You still get an antibody response in TH1 responses, though it tends to be different classes (isotypes) of antibody.
It’s hard to make general statements in virology, but antibodies are often important in immunity to viruses. Antibodies are very commonly critical in protection against viruses — that is, in preventing a second infection (or a first infection if you’re vaccinated) — which is one reason so many killed virus vaccines are so effective. In some cases, antibodies are also important in clearing ongoing virus infections.
Thanks! That makes sense. Is the TH1 response the one that generally works for stuff that invades the cells, and TH2 for stuff that stays outside the cells? That’s how it looked from what I read, but I clearly didn’t get the whole detail of the TH1/TH2 distinction before….
I think this is very interesting. Is the magnitude of stimulation of APC (DC, MAC, B cell) related to what type of immunity (Th1/2) is elicited? So that the presence of foreign peptide (even something abstract like moth cytochrome) can result in increasing order or PAMP (whether it is TLR, RIG or other cytosolic, or P2X/Y) stimulation in 1. tolerance, 2. Th2, 3. Th1 immune responses?
A crude rule of thumb (in other words, the rule I teach to the undergrads) is that with strong innate immune stimulation you get TH1 responses, without innate stimulation you get TH2. The concept is that parasitic worms tend to be pretty good at hiding, which means they don’t induce strong innate immune stimulation; so immune responses with only weak innate stimulation (throughout evolutionary history, anyway) are more likely to be from parasitic worms, and TH2 responses are more appropriate. Of course that’s only an approximation, but you can see how it fits with the RSV story here.
Th2 responses can be elicited to OVA in the presence of alum adjuvant, which is a strong immune stimulator. At least the initial sensitization response is CD8+ T cell and IFN-y dependent (so I guess a Th1 response, if the paradigm of Th1/Th2 is trustworthy), but after the challenge (with OVA+alum), the immune response after a sensitization (with OVA protein alone) is Th2.

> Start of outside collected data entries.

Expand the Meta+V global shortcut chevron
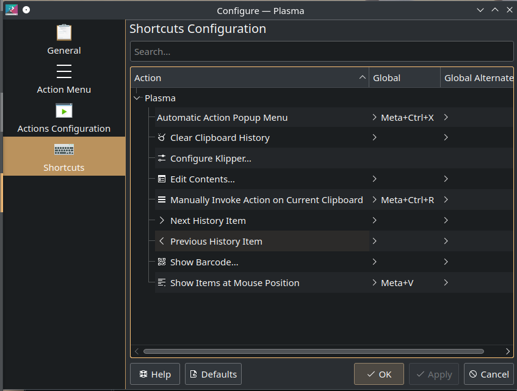 (374, 283)
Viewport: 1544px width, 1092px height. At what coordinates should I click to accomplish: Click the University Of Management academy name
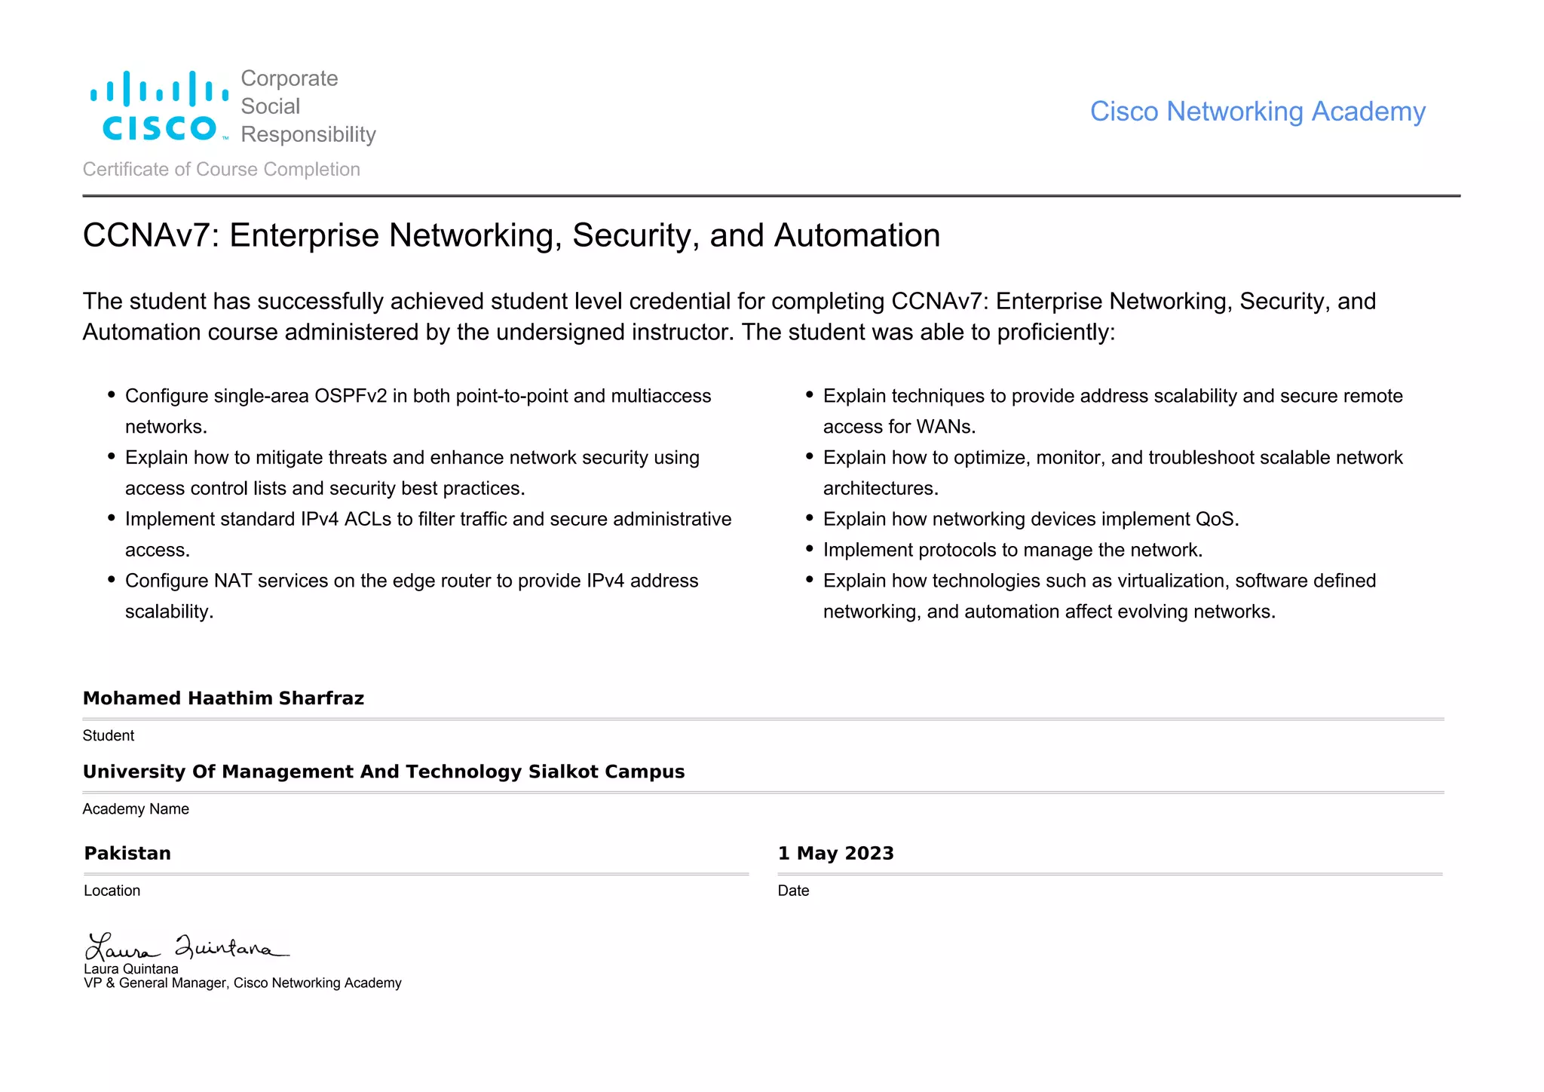coord(384,771)
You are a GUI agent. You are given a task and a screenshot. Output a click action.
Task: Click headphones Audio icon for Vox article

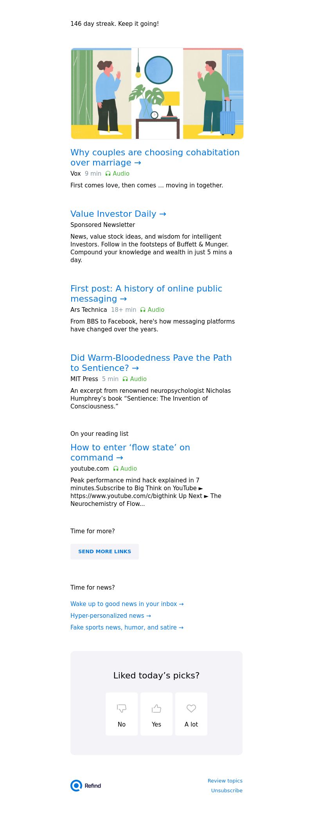(x=108, y=174)
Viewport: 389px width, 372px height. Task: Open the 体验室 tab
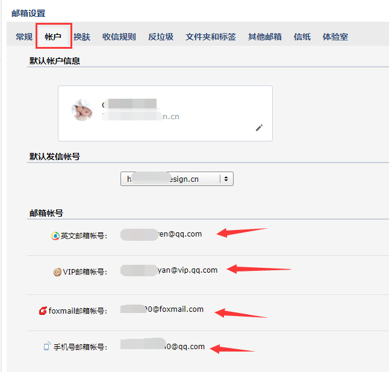pos(335,37)
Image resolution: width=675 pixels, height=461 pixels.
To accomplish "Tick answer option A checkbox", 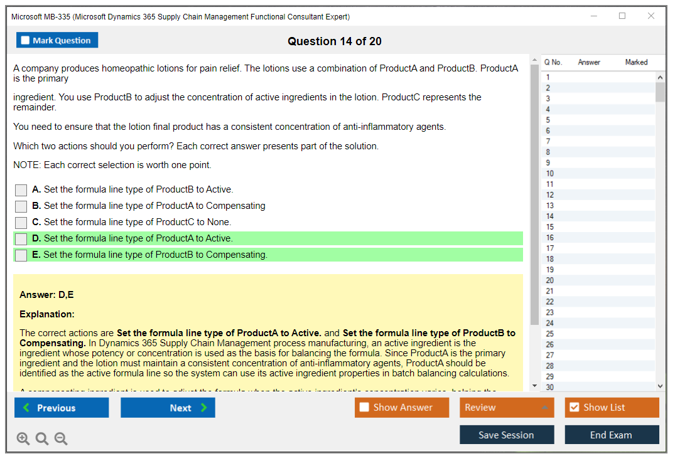I will pos(21,190).
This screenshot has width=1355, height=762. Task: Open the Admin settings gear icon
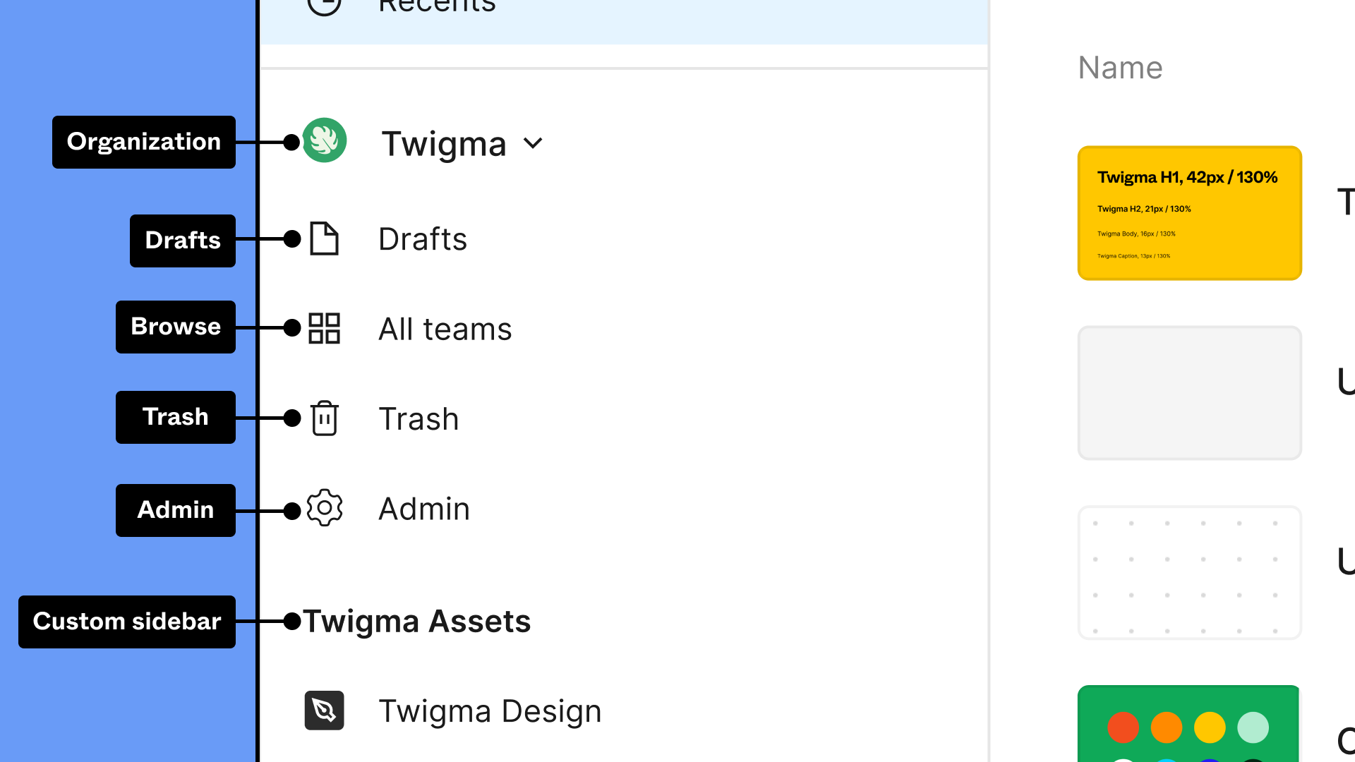tap(325, 508)
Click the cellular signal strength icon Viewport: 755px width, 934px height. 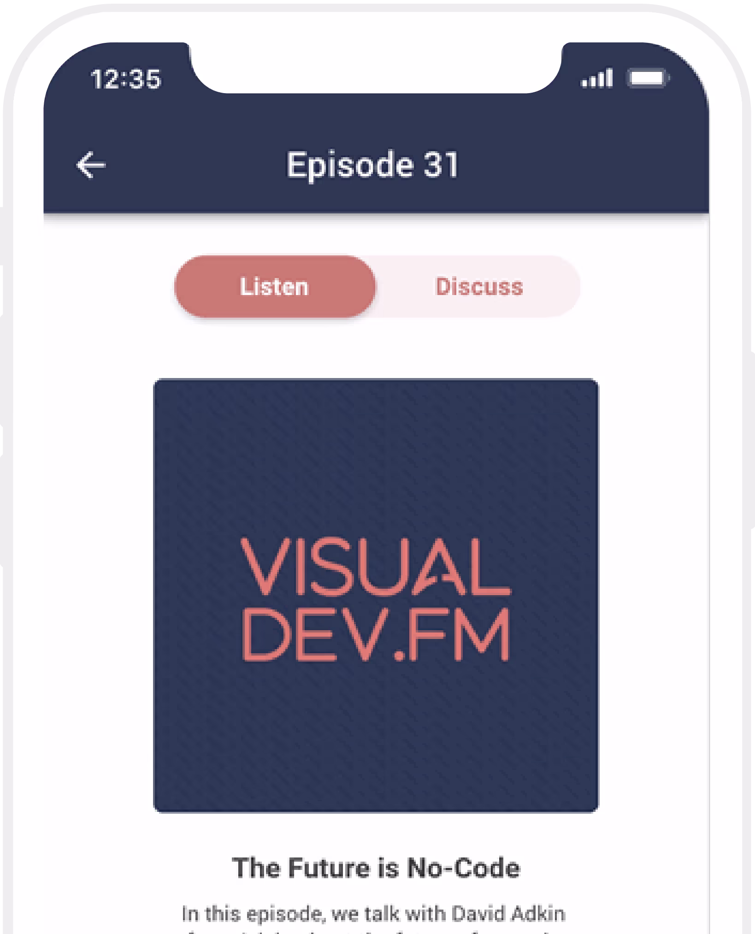[x=597, y=78]
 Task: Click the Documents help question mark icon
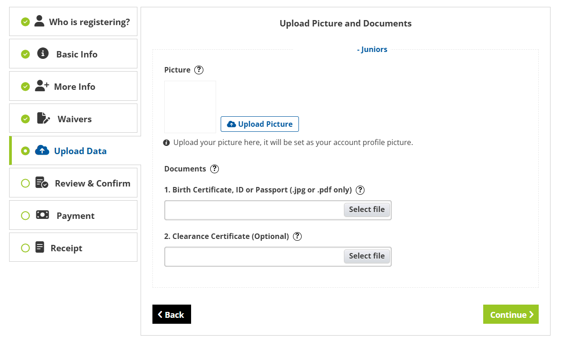215,169
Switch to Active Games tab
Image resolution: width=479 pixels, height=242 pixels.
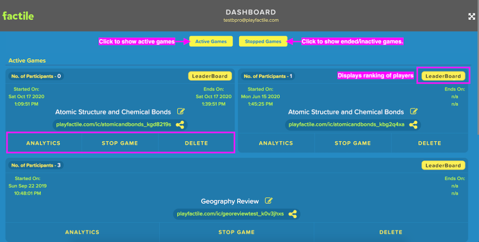pos(211,42)
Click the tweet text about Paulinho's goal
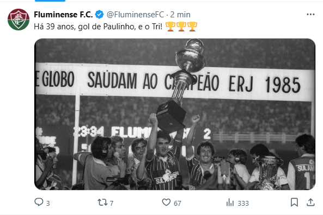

Maybe this is similar to the vaccination case, where the initial response with RSV was enough to elicit an immune response but subsequent (“suboptimal”) exposures to the virus antigens resulted in a Th2 response.
But then I wonder how the localization of vaccination and the location of subsequent exposure to the virus play a role.
Th2 responses can be elicited to OVA in the presence of alum adjuvant, which is a strong immune stimulator.
I’d call alum a moderate immune stimulator, not a particularly strong one. also (and maybe relevant to the RSV paper comment on TLR stimulation) alum doesn’t work through TLRs per se (see here, for example).